● **WHAT YOU NEED TO DO**: Using the data below, work out how many of its lines contain "header", and give that number with nothing added.

Stored records:
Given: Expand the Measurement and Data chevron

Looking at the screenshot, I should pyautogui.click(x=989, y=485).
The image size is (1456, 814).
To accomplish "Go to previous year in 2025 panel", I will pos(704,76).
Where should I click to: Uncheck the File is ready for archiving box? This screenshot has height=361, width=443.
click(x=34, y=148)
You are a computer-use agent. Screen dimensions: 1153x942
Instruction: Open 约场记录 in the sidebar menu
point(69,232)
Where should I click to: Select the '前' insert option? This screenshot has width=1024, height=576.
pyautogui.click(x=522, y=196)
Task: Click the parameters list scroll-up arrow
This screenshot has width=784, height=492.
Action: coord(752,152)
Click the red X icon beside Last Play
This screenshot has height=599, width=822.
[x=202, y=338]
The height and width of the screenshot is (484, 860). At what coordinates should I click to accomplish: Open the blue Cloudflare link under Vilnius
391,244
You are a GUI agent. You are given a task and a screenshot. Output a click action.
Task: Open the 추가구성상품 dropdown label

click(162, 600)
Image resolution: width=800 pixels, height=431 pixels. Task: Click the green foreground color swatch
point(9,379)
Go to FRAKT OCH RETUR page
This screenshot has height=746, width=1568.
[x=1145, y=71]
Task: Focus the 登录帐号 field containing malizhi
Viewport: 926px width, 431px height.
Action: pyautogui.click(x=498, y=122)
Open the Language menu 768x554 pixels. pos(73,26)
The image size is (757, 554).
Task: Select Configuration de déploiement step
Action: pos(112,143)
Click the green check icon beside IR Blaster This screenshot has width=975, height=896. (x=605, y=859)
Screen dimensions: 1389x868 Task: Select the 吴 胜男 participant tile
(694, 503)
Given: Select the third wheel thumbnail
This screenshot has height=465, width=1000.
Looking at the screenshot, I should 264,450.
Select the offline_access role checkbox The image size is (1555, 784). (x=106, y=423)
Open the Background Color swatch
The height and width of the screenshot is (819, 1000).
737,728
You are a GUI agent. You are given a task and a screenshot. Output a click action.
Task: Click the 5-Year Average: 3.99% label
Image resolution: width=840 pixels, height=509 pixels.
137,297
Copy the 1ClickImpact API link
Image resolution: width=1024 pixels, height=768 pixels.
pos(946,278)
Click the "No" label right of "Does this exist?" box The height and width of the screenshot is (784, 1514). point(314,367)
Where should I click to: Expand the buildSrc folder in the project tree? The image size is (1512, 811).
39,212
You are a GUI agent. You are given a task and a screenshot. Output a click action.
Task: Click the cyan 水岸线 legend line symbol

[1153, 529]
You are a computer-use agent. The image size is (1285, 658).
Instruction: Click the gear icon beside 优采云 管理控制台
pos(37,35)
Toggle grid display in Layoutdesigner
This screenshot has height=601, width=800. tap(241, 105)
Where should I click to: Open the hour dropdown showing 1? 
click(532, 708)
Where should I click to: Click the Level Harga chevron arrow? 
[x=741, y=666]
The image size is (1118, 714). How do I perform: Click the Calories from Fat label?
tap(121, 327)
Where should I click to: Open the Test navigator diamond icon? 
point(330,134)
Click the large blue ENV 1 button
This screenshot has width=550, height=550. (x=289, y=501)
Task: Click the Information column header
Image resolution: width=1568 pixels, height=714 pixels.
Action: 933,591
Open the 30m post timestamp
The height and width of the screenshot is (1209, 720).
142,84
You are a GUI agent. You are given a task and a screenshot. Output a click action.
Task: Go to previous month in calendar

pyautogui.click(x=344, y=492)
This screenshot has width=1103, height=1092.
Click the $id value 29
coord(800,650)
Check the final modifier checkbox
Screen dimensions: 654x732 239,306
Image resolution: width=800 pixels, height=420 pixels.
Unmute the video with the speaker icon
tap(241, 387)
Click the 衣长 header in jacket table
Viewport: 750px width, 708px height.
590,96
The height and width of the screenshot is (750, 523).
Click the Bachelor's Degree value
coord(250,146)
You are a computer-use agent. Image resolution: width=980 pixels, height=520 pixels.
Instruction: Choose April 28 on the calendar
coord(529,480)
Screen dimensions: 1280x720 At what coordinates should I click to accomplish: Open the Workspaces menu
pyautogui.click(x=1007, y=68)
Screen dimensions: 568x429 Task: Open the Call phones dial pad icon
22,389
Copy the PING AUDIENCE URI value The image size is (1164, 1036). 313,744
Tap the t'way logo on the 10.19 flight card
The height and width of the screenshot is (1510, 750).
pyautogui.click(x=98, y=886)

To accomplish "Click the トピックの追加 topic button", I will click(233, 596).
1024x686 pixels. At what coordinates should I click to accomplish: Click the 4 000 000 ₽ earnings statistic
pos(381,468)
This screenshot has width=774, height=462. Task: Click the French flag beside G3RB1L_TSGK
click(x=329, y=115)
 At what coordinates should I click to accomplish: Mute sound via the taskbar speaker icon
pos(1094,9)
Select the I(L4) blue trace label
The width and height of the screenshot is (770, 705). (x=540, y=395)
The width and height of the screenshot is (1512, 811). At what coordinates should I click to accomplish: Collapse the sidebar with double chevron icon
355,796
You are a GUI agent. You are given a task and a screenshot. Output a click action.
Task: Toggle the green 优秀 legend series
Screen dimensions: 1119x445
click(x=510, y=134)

● **SOLVED EXERCISE**: 2